In 1938, Murphy was defeated by his predecessor, Fitzgerald, who became the only governor from Michigan to succeed and precede the same person.

Attorney General of the United States (1939-1940)

In 1939, Roosevelt appointed Murphy the 56th Attorney General of the United States. Murphy established a Civil Liberties Section in the Criminal Division of the United States Department of Justice. The section was designed to centralize enforcement responsibility for the Bill of Rights and civil rights statutes.[23]

Supreme Court

After a year as Attorney General, on January 4, 1940, Murphy was nominated by Roosevelt to be an Associate Justice of the Supreme Court, filling a seat vacated by Pierce Butler. He was confirmed by the United States Senate on January 16 and was sworn in on January 18.[2] The timing of the appointment put Murphy on the cusp of the Charles Evans Hughes[24] and the Harlan Fiske Stone courts.[25] Upon the death of Chief Justice Stone, Murphy served in the court led by Frederick Moore Vinson, who was confirmed in 1946.[26]

Murphy took an expansive view of individual liberties, and the limitations on government he found in the Bill of Rights.[27]

Murphy authored 199 opinions: 131 majority, 68 in dissent.[28]

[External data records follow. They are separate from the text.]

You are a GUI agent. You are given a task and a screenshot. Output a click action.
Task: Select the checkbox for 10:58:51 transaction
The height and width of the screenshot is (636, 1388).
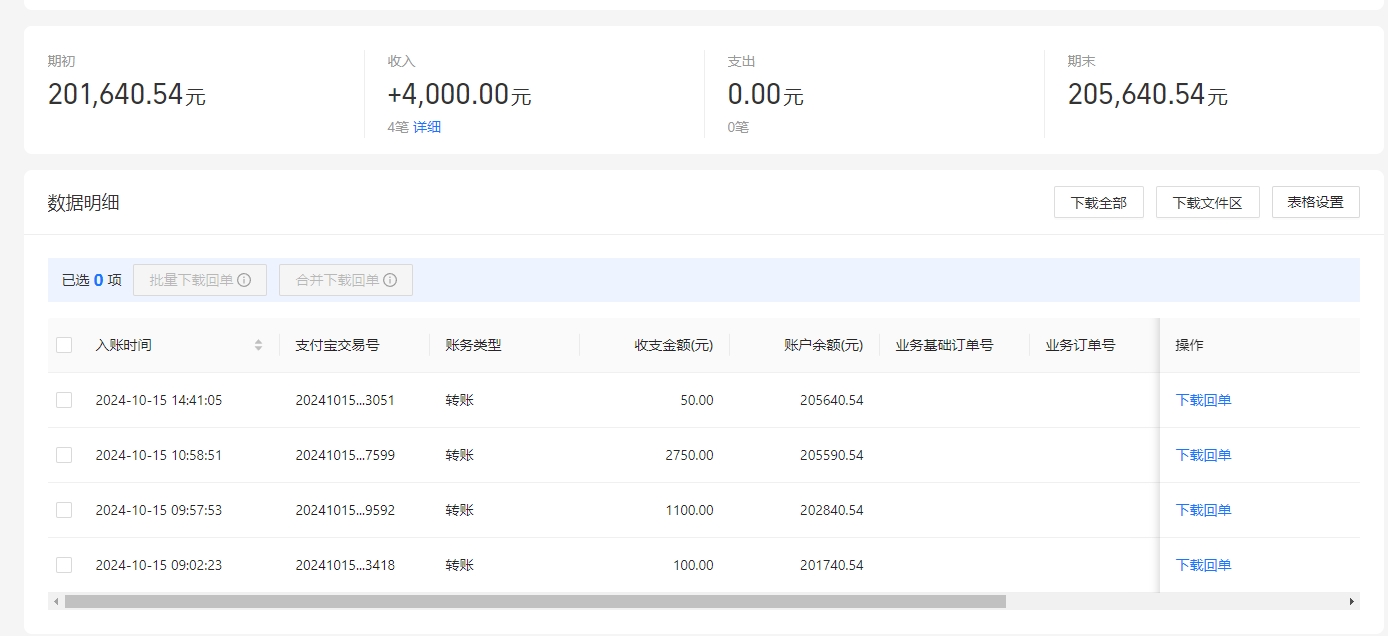click(64, 455)
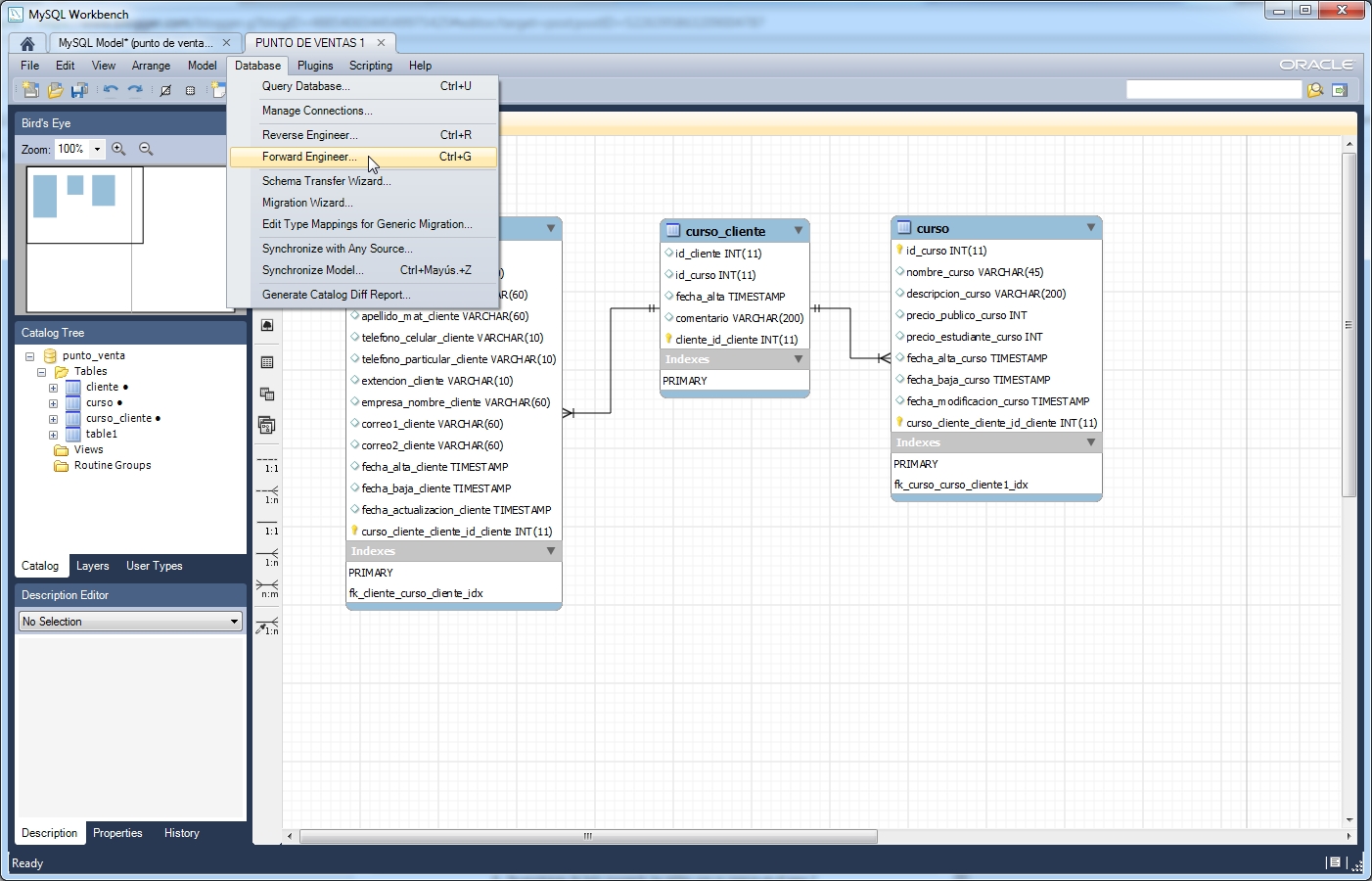This screenshot has height=881, width=1372.
Task: Create a new EER diagram
Action: point(219,89)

Opinions differ about him and his jurisprudential philosophy. He has been acclaimed as a legal scholar and a champion of the common man.[28] Justice Felix Frankfurter disparagingly nicknamed Murphy "the Saint", criticizing his decisions as being rooted more in passion than reason. It has been said he was "Neither legal scholar nor craftsman" who was criticized "for relying on heart over head, results over legal reasoning, clerks over hard work, and emotional solos over team play.[29]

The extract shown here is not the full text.